At this point, it seemed like the wedding was going to happen. We went to pay finally and went back to our room to exhale the breaths we had been holding for all these months.

And then we had another surprise. There was a UPS worker who was in charge of the packages in Mexico that we contacted over a week ago who did not help us at all. He was also a very exclusive man, because nobody had his phone number. Not UPS. Not customs. Nobody.

Well, we finally got an email from him after we messaged him a bunch of times. The last message was telling him that customs said they released the package a while ago.

His email said, that they had the package and it would be delivered tomorrow. The day before the wedding.

Wednesday (The Day Before Wedding)

We finally had a slightly less stressful day, where things seemed like they maybe were coming together. We held our fingers crossed all day, hoping that nothing else would go wrong. And our papers did get delivered that day.

Wedding Day

Our wedding coordinator had one more surprise for us on the day of the wedding. A few hours before the wedding was supposed to happen we got a message from her that the Priest wanted to have a meeting with us before the ceremony.

I called and messaged him, but no response.

Then 2 hours before the wedding was about to happen, while Anna had already left to get ready, I got a call from the priest. He said we couldn’t receive communion since we hadn’t completed confession.
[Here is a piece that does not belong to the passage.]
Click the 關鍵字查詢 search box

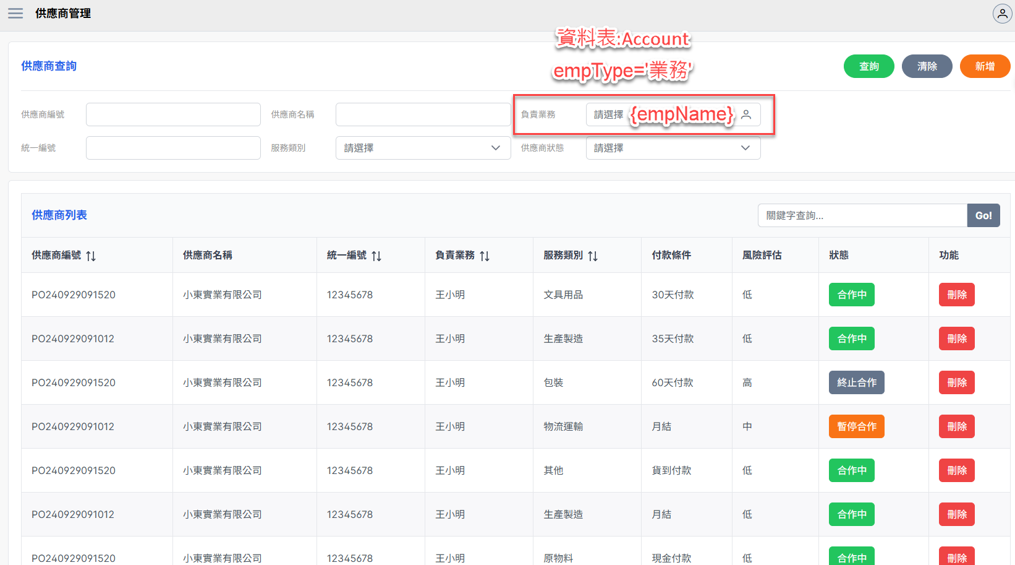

Thankfully he was flexible and said he would be able to complete confession with us 15 min before the wedding started. All this was planned while me and Anna were separated, scrambling to iron suits, get ready, meet photographers, take getting ready photos, etc.
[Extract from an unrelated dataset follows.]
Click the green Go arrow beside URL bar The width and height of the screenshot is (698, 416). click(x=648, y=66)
We ended up doing that and had our church ceremony.

The actual wedding was beautiful, and things went well for the most part.

Two things did go wrong during the wedding though.

  1. The wedding favors we spent 3 hours putting together the day before was forgotten about, and the guests didn’t receive them. Not a big deal but annoying.
  2. One of the workers dropped a wine glass and glass shattered everywhere. Shit happens, but that wasn’t the problem. Someone came to clean it up and sweep the glass away but did the worst sweeping job I have ever seen. They tossed the glass all over the floor, making it worse than it was before. We talked to the coordinator and the manager and pointed out a bunch of pieces of glass all over the dance floor. She kept sweeping it poorly and gave us dirty looks whenever we mentioned the glass pieces that were missing. This went on for like 15 minutes. And there was still glass that we could see. Someone ended up cutting their foot on the glass that night.

In general, though, the wedding was beautiful and I’m at least happy that we were able to pull it off, and I did get the result of marrying my beautiful wife.

Day After Wedding

You would think all the stress would be over when the ceremony and reception were over. But the wedding coordinator called us the day after to give us some more news.

She showed us 2 receipts, added them together, and showed us that the 2 receipts didn’t add up to the correct total that we owed. She said we had to pay an extra $1640. I caught this right away because remember, we only paid once, two days ago.

I told her that and showed her my bank charge and the charge matched her total. She was able to find the correct single receipt right away and we didn’t have to pay anything extra.

This is fine, but how would you, not double or triple-check that you have the correct totals before calling somebody in to request such a big sum of money?

Conclusion

The whole theme of this was that we had to learn everything on our own throughout the whole process. We had to face a bunch of no’s throughout every part of the process and only after repeatedly digging deeper, did we get any possibilities of making this wedding happen.

Me and Anna are very persistent in achieving our goals, and without this persistence, this wedding would not have happened.

I am so proud to call her my wife, and with the immense amount of stress and challenges, we were able to accomplish something I don’t think many other couples could. I can’t wait to see what we will accomplish in the rest of our marriage.

As for the Grand Palladium resort, the rest of the service people we dealt with, do better.